Les janthines feraient partie des coquillages dont on a extrait la pourpre naturelle dans l'Antiquité. En effet, après un traitement acide, le liquide bleu-violet qu'elles sécrètent passe très rapidement au rouge. A Narbonne, les romains avaient des ateliers de teinture, très célèbres pour leur pourpre. Les janthines, dont on retrouve parfois les coquilles en grand nombre sur les plages narbonnaises, devaient être utilisées, en plus de Bolinus brandaris (Linnaeus, 1758), Hexaplex trunculus (Linnaeus, 1758) et Stramonita haemastoma (Linnaeus, 1767).

D'une façon générale, les diverses espèces de janthines sont très prisées par les collectionneurs de coquillages, en raison sans doute de leur rareté relative et de leur belle couleur bleue. Plusieurs timbres postaux ont été édités représentant ces coquillages.

Origine des noms

Origine du nom français

Janthine pâle : nom dérivé du nom scientifique et relatif à la coloration de la coquille, blanchâtre ou violet très pâle.

Origine du nom scientifique

Janthina : du grec [ianthinos] = relatif à la couleur violette.

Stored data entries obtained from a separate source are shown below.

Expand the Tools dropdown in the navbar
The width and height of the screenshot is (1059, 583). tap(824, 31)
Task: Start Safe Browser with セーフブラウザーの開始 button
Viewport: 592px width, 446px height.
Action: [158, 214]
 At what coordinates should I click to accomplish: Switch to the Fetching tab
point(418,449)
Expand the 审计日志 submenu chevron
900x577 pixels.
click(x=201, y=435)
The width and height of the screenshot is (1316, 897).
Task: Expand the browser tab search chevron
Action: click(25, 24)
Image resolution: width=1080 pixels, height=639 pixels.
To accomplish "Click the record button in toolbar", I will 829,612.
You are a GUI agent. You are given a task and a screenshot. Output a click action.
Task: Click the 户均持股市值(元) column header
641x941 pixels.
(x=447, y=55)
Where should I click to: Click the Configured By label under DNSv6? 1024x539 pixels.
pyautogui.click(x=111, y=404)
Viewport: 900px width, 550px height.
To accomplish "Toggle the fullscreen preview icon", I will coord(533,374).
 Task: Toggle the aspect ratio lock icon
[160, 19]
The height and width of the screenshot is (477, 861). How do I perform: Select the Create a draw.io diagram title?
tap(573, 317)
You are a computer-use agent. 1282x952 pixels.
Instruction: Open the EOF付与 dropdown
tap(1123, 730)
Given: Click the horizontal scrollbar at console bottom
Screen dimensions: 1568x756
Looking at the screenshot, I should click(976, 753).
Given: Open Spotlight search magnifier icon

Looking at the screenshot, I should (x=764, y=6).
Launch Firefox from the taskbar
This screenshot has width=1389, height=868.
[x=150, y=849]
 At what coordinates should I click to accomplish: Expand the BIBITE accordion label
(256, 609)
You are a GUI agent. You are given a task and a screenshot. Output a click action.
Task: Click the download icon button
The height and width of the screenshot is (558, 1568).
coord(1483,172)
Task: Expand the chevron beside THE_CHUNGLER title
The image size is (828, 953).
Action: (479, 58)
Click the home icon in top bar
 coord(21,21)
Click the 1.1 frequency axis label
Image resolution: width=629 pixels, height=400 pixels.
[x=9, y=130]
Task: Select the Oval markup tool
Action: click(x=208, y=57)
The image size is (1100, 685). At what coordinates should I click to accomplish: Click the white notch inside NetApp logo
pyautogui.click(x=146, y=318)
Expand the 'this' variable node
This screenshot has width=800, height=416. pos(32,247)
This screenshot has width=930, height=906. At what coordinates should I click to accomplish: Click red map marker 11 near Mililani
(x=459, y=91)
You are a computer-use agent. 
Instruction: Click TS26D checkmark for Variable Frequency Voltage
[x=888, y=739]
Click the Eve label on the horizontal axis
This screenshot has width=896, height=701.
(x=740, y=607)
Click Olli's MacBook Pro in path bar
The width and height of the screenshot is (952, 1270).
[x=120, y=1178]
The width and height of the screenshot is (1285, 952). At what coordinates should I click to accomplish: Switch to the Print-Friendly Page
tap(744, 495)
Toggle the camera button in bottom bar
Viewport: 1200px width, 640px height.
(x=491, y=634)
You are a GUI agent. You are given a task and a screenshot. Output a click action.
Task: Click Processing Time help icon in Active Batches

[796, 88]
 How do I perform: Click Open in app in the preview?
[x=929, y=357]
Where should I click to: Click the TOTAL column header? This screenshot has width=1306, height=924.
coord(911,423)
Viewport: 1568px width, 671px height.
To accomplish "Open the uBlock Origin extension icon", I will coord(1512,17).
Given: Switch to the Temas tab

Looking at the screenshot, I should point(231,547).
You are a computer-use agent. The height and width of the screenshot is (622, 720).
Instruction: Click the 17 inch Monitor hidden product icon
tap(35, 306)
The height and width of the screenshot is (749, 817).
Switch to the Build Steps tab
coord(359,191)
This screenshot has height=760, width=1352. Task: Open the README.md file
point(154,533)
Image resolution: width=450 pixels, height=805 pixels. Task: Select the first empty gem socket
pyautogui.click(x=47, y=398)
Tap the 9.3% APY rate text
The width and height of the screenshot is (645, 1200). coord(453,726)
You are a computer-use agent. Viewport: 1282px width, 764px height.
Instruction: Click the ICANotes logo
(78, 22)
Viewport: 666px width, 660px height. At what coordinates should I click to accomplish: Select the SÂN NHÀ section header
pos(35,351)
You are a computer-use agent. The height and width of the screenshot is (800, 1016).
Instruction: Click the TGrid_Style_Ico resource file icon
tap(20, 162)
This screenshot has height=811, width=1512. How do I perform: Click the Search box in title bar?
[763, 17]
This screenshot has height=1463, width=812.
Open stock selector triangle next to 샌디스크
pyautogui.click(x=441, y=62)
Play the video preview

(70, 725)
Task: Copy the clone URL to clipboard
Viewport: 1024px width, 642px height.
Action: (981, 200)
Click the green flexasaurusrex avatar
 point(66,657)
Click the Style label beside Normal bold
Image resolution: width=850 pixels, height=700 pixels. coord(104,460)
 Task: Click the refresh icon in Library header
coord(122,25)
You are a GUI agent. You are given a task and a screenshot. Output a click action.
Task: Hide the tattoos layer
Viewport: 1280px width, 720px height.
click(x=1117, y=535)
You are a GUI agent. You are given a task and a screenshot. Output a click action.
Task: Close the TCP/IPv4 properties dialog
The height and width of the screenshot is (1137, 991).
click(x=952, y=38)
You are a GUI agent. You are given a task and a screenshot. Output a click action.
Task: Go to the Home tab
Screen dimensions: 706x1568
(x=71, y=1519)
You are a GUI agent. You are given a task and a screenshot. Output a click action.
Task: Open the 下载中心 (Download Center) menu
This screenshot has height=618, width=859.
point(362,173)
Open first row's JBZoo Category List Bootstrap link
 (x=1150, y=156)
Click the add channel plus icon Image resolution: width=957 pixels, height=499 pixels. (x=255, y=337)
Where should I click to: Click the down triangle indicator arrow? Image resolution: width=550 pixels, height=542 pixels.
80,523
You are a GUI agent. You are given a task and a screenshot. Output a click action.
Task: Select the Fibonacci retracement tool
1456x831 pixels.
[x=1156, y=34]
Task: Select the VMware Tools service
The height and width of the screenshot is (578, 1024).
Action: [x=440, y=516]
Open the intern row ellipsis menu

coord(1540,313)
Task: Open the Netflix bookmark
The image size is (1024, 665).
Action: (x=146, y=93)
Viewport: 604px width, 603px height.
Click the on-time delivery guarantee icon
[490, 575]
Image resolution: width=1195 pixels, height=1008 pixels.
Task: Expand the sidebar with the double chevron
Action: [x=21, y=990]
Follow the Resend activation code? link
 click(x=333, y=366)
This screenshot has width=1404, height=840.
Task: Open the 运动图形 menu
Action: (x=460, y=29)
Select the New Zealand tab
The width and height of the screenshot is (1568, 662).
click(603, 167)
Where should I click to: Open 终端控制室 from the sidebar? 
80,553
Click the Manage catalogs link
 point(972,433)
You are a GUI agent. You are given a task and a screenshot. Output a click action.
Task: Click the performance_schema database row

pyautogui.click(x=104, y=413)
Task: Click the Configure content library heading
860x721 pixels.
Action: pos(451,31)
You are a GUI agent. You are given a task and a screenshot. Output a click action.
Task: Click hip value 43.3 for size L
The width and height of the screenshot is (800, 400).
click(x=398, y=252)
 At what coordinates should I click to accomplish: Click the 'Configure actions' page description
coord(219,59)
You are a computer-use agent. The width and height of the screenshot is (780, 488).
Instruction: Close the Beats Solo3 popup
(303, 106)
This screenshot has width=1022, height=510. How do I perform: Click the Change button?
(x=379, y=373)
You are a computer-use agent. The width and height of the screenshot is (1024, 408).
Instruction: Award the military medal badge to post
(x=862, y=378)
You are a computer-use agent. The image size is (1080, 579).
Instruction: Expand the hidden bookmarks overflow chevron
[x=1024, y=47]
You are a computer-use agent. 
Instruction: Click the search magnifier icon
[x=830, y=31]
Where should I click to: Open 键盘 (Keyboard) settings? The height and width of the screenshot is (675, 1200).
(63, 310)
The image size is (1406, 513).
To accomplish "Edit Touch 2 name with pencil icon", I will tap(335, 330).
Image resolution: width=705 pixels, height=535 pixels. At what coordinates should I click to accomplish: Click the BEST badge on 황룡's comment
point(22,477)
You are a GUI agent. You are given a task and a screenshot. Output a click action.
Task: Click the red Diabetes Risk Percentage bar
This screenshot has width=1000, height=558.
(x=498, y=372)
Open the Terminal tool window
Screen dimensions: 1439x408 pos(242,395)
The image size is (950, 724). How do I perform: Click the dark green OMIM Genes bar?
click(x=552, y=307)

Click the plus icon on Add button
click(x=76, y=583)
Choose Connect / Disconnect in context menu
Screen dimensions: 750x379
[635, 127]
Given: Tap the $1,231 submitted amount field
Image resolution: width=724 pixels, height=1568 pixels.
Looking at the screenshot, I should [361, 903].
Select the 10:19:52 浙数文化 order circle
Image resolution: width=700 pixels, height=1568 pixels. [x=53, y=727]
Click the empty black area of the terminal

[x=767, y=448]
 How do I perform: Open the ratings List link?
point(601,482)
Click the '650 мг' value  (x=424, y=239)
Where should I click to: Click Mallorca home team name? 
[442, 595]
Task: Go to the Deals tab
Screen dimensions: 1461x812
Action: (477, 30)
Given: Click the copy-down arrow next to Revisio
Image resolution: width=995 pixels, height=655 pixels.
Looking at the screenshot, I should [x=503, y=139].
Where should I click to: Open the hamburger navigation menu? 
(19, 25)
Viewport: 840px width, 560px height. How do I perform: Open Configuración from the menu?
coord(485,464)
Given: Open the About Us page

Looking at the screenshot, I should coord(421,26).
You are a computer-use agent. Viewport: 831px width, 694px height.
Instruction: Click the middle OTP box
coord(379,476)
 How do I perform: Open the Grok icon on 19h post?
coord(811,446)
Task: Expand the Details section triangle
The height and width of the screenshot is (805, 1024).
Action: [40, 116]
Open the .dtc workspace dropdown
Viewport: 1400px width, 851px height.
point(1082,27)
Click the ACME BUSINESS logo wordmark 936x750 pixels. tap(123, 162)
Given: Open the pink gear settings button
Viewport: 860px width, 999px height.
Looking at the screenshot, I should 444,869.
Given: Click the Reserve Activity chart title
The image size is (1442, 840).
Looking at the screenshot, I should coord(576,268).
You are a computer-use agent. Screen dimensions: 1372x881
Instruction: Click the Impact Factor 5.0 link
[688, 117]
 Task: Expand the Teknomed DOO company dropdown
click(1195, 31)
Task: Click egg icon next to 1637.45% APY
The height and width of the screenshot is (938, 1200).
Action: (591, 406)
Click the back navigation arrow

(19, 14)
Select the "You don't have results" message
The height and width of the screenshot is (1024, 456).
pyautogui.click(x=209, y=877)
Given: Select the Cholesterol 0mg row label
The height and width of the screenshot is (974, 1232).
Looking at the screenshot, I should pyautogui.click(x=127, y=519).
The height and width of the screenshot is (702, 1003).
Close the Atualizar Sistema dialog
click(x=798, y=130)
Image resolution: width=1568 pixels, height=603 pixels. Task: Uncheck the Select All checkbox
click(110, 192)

pallida : du latin [pallida] = pâle, blême. Allusion à la coloration de la coquille.

Classification

Termes scientifiques Termes en français Descriptif
Embranchement Mollusca Mollusques Organismes non segmentés à symétrie bilatérale possédant un pied musculeux, une radula, un manteau sécrétant des formations calcaires (spicules, plaques, coquille) et délimitant une cavité ouverte sur l’extérieur contenant les branchies.
Classe Gastropoda Gastéropodes Mollusques à tête bien distincte, le plus souvent pourvus d’une coquille dorsale d’une seule pièce, torsadée. La tête porte une ou deux paires de tentacules dorsaux et deux yeux situés à la base, ou à l’extrémité des tentacules.
Sous-classe Caenogastropoda Caenogastropodes
Ordre non attribué non attribué

Ce taxon n'a pas encore reçu un nom de la part des spécialistes.

Famille Janthinidae Janthinidés

Coquille mince, légère, turbinée-arrondie, violette ou incolore. Lindner 2011:94. Animal vivant à la surface des océans fixé à un radeau de bulles.